Cuando los japoneses son seres humanos
Lo decían Buffalo Bill y John Wayne: el mejor indio -o japonés-es el muerto. El segundo caso corresponde a los años 40 y 50, los del cine de la II Guerra Mundial, de exaltación patriótica contra el nipón, el demonio amarillo, que acechaba, traicionero, en junglas y arrozales. A mediados de los 50, otra guerra, la de Corea -con la magistral Casco de acero, Sam Fuller, 1951- tomó sin mucha convicción el relevo, porque Japón se estaba convirtiendo ya en un aliado imprescindible de Estados Unidos, pero el estereotipo del soldado asiático aunque pudo olvidarse, no fue sustituido. Y a los 60 años de aquel conflicto una película al menos formalmente norteamericana, Cartas desde Iwo Jima, pero hablada en japonés con actores de la tierra, y firmada por el director que todos los actores quisieran ser, Clint Eastwood, viene, con un revisionisno ingenuo y generoso, a sacarnos de nuestro presunto error. Los japoneses que combatieron en Guadalcanal, Okinawa y el monte Suribachi, también eran seres humanos, cosa que ya había insinuado Steven Spielberg en El imperio del sol, 1987.
CARTAS DESDE IWO JIMA
Dirección: Clint Eastwood. Intérpretes: Ken Watanabe, Kazunari Ninomiya, Tsuyoshi Ihara, Ryo Kase y Shido Nakamura. Guión: Iris Yamashita y Paul Haggis. Fotografía: Tom Stern. Género: Drama bélico. EE UU, 2006. Duración: 141 minutos.

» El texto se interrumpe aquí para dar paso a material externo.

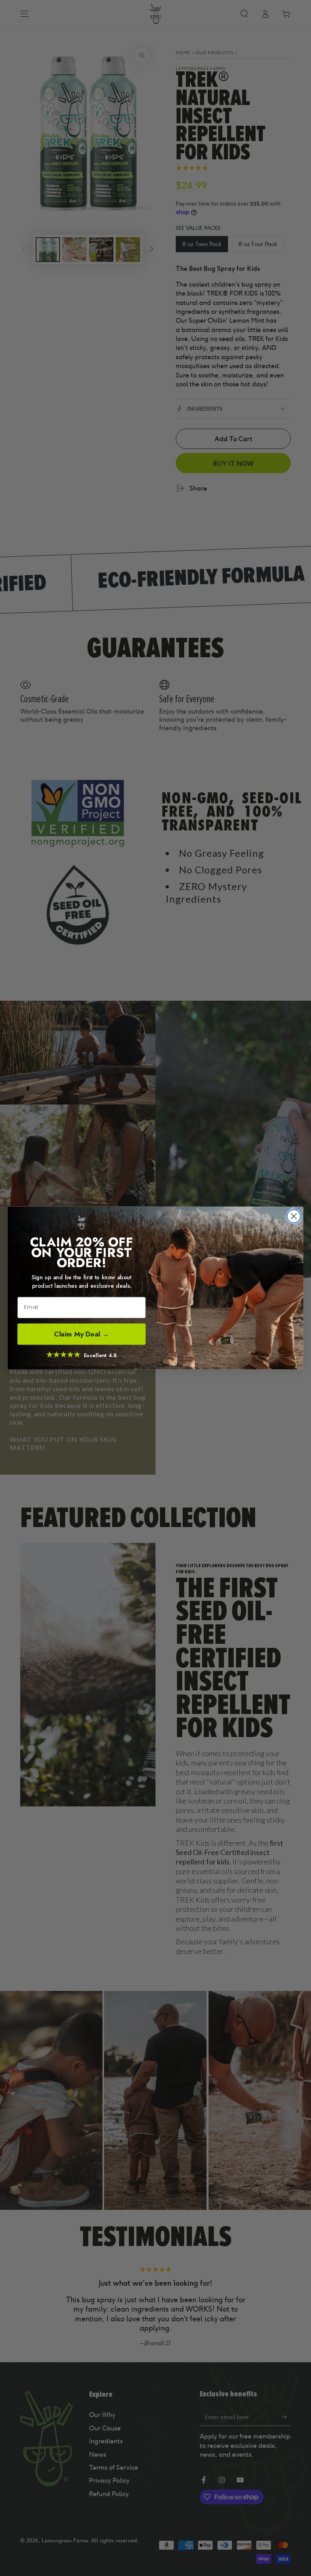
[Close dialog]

Cartas desde Iwo Jima forma parte de un proyecto tan curioso como bien intencionado: un doble filme, una película en dos partes, o dos películas en una sobre los ásperos combates para dominar una diminuta isla del Pacífico que abría el camino al suelo sagrado del archipiélago esencial en el mar del Japón. La primera, Banderas de nuestros padres, no era, en realidad, una película de guerra, sino sobre el uso de las imágenes de la contienda. Pero Cartas sí es una cinta bélica que narra con bastantes pelos y señales -incluso repetidas- la resistencia japonesa de risco en risco, de cueva en cueva, durante seis o siete semanas en las que los atacantes occidentales tuvieron 5.000 muertos, y los defensores, asiáticos la práctica totalidad de sus veinte y pico mil efectivos.
La humanización del guerrero japonés, aunque siempre bienvenida, llega algo tarde y tampoco parece hoy un artículo de primera necesidad. Pero, incluso en ese caso Eastwood considera oportuno -como Costner en Danzando con lobos, que hace que la piel roja de la que se enamora el protagonista sea una blanca extraviada- que el japonés primordial haya vivido en California, admire a los Estados Unidos, y hable más que decentemente inglés; por aquello de favorecer la identificación del espectador con el héroe, que los rasgos aniponados complican un poco.
La guerra se percibe siempre del lado de los perdedores, omitiendo la doble realidad espacial del combate, y casi sin punto de reposo, un clímax tras otro, entre el tableteo de las ametralladoras y el abarrotado suicidio por honor de los últimos samurais.
Algunos historadores, embriagados de estadística, han tratado de determinar el grado de eficacia de los soldados de la II Guerra, para lo que se ha llegado al absurdo de cifrar el índice de muertes enemigas por cabeza. A nadie sorprenderá que el soldado alemán fuera largamente ganador, con más de tres scalps por individuo, los anglosajones muy descolgados, y los japoneses entre los menos productivos, por esa obsesión de morir, ya no matando, sino en soledad suicida.
¿Será el Globo de Oro, con que han recompensado a Eastwood, una tardía muestra de contricción por todo el cine bélico de la posguerra norteamericana?